Big corporations and most of what you call "globalization" are effects of state intervention.

For another take on those "advanced management techniques," you might check out my essays "On the Irrationality of Large-Scale Organization" and "On the Superior Efficiency of Small-Scale Organizations" under Favorite Posts on my sidebar.

Anonymous,

I think Econoclasta is using "capitalism" in a different sense--simple private ownership.

July 16, 2006 11:44 AM  
Blogger Jesse said...

The most interesting thing about Emilia Romagna isn't the sheer number of worker-owned and -managed businesses. It's the way those co-ops and other very small enterprises cooperate with each other to produce precisely the sort of manufactured goods that in other regions are made by large corporations. It's a radical experiment in replacing hierarchies with networks -- and while the local Communist governments have been happy to facilitate the process in various ways, it emerged from below rather than from above. Indeed, it basically began with almost piecework-style subcontracting from the big corps -- classic capitalist behavior -- and took off when the little shops started cooperating with each other as well as the giants. At that stage in northern Italy's history, the red rulers had begun to pay lip service to decentralization, self-management, etc., but retained their capacity for repression and bureaucracy.

Here's a good paper on the phenomenon:

http://www.bcca.coop/pdfs/BolognaandEmilia.pdf

There have been some efforts to bring this model of manufacturing to the States. I described a recent example in this brief article:

http://www.reason.com/0602/ci.jw.outsource.shtml

In general, the Italian co-ops are very entrepreneurial, very dynamic, and very different from the classic stereotype of the low-budget, low-tech, crunchy cooperative.

July 16, 2006 1:59 PM  
Blogger Kevin Carson said...

Jesse,

Thanks for the links. The small-scale origins you describe remind me of Jane Jacobs' story of bicycle factories in Japan.

For some reason, it makes me wonder how feasible a worker takeover of, say, Nike's sweatshops would be, followed by networking among the sweatshops and their materials suppliers. Considering the enormous markup between production cost in the sweatshops and Nike's retail price, could they cut out the middleman and sell cheap but high-quality shoes to peope in their own region, while increasing their own wages? If so, Nike might find the "outsource everything" mantra backfired a little.

July 16, 2006 10:21 PM  
Blogger EUGENE PLAWIUK said...

Interesting I found this article at GNN and blogged about it too

July 17, 2006 6:23 AM  
Blogger alan said...

Econoclasta's comments are pretty lame.

Another matter, there is entirely too much emphasis on the role of the Communist Party in the development of the Emilian model, an emphasis that is very much taken at the expense of progressive Christian Democrats, Catholic parties and Catholic unions.

July 17, 2006 6:53 PM  
Anonymous Anonymous said...

I don't see where workplace democracy solves the knowledge problem of large-scale enterprises that Kevin has highlighted. Bosses may know little, but I doubt a majority of workers do, either.

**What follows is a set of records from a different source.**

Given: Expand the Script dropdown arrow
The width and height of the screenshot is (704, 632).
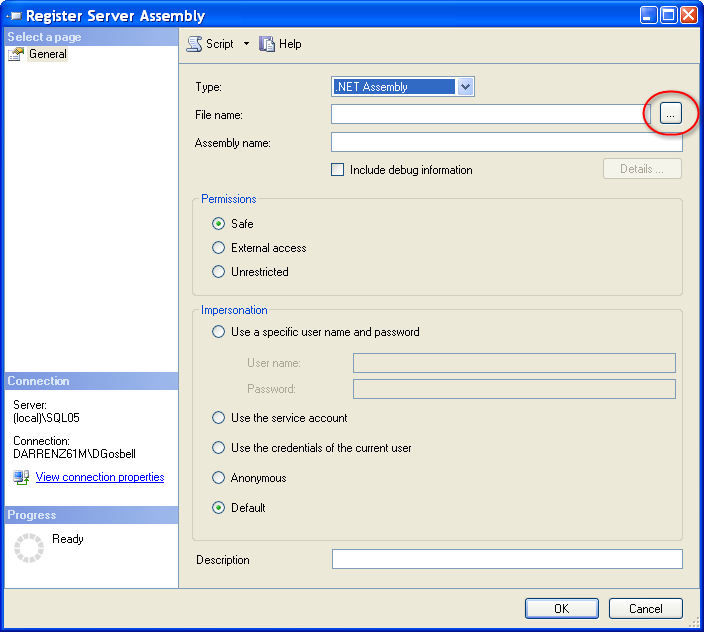Looking at the screenshot, I should [x=246, y=44].
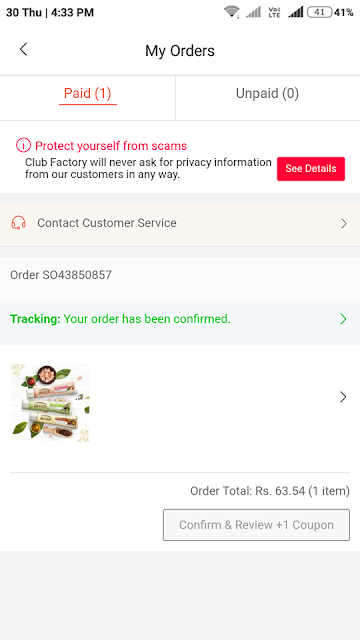
Task: Click the headset customer service icon
Action: (18, 223)
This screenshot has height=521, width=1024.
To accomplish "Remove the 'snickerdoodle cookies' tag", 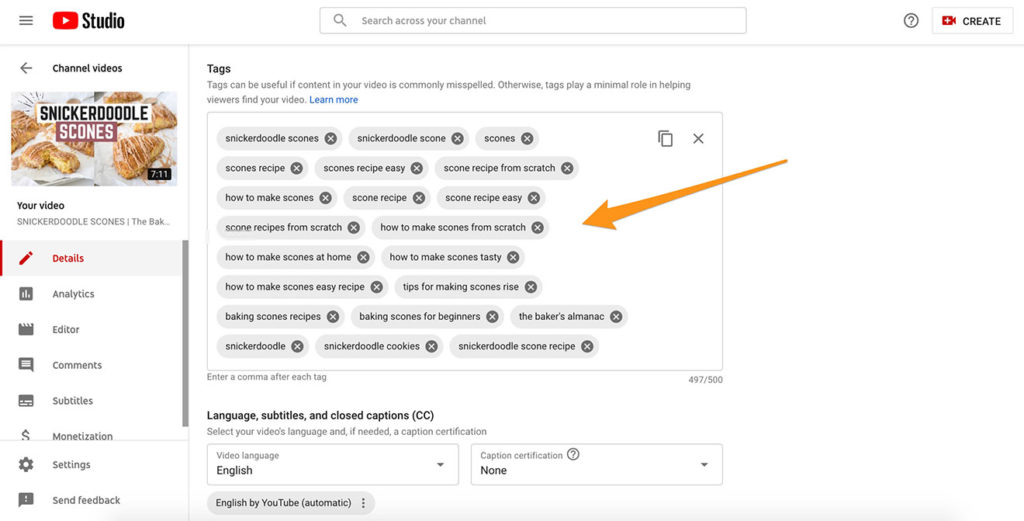I will (x=431, y=347).
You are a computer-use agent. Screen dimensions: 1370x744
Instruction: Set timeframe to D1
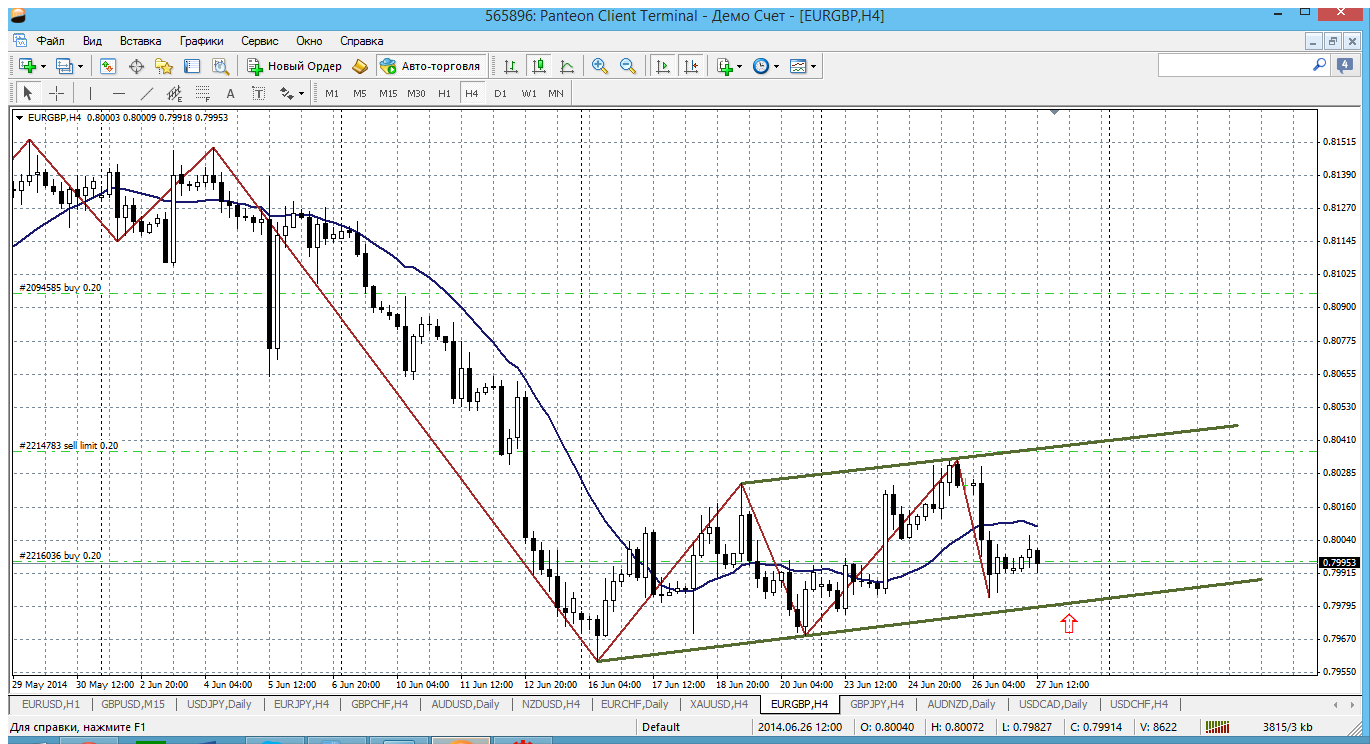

I'd be interested in how much cooperative welfare there is in the region.

- Josh

July 18, 2006 6:11 PM  
Blogger Kevin Carson said...

Josh,

Where the workers have the advantage in knowledge is their own work processes, and how to improve them. The disadvantage of the bosses is the difficulty of aggregating this distributed knowledge, which becomes more difficult and costly the larger the organization and the more rungs of hierarchy. Another advantage of worker self-management concerns the agency problem--workers internalize more of the effects of their own actions.

July 18, 2006 11:44 PM  
Anonymous Unprivileged said...

Hi there Kevin,

Just out of curiosiry, would you consider the cooperatve market economy in Emilia-Romagna an existing form of Mutualism? Is there any studies regarding the degree of State intervention in the economy of Emilia Romagna, compared to other Corporate Capitalist governments?

July 18, 2010 10:30 PM  
Blogger Kevin Carson said...

Unprivileged: I'd say there are features of E-R that are extremely mutualist-ish, and that there are more economic relations of a mutualistic nature than is the case in the great majority of industrialized area.